--- begin Dataset content ---

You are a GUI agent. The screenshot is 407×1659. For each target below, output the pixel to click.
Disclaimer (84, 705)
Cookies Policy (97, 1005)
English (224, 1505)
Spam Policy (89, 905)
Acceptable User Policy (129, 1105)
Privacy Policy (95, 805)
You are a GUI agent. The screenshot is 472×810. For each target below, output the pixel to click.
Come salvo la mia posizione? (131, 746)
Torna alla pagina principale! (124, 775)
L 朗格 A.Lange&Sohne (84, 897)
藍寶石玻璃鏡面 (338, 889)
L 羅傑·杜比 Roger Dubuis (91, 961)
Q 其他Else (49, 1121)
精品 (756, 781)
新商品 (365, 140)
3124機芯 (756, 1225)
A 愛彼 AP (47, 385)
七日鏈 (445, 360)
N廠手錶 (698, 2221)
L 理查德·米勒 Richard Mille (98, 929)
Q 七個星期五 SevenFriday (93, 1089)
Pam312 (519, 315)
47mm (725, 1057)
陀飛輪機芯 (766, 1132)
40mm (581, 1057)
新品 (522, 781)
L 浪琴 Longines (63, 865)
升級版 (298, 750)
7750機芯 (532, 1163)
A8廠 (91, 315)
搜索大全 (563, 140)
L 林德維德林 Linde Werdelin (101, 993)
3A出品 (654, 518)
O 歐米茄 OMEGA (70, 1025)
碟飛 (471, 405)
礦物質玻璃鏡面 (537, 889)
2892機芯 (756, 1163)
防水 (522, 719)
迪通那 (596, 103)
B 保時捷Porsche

--- end Dataset content ---

Work to complete: Copy out every line of the material above, word for word, in its original order.

Reply:
You are a GUI agent. The screenshot is 407×1659. For each target below, output the pixel to click.
Disclaimer (84, 705)
Cookies Policy (97, 1005)
English (224, 1505)
Spam Policy (89, 905)
Acceptable User Policy (129, 1105)
Privacy Policy (95, 805)
You are a GUI agent. The screenshot is 472×810. For each target below, output the pixel to click.
Come salvo la mia posizione? (131, 746)
Torna alla pagina principale! (124, 775)
L 朗格 A.Lange&Sohne (84, 897)
藍寶石玻璃鏡面 (338, 889)
L 羅傑·杜比 Roger Dubuis (91, 961)
Q 其他Else (49, 1121)
精品 (756, 781)
新商品 (365, 140)
3124機芯 (756, 1225)
A 愛彼 AP (47, 385)
七日鏈 (445, 360)
N廠手錶 (698, 2221)
L 理查德·米勒 Richard Mille (98, 929)
Q 七個星期五 SevenFriday (93, 1089)
Pam312 (519, 315)
47mm (725, 1057)
陀飛輪機芯 (766, 1132)
40mm (581, 1057)
新品 (522, 781)
L 浪琴 Longines (63, 865)
升級版 (298, 750)
7750機芯 (532, 1163)
A8廠 (91, 315)
搜索大全 (563, 140)
L 林德維德林 Linde Werdelin (101, 993)
3A出品 (654, 518)
O 歐米茄 OMEGA (70, 1025)
碟飛 (471, 405)
礦物質玻璃鏡面 (537, 889)
2892機芯 (756, 1163)
防水 (522, 719)
迪通那 (596, 103)
B 保時捷Porsche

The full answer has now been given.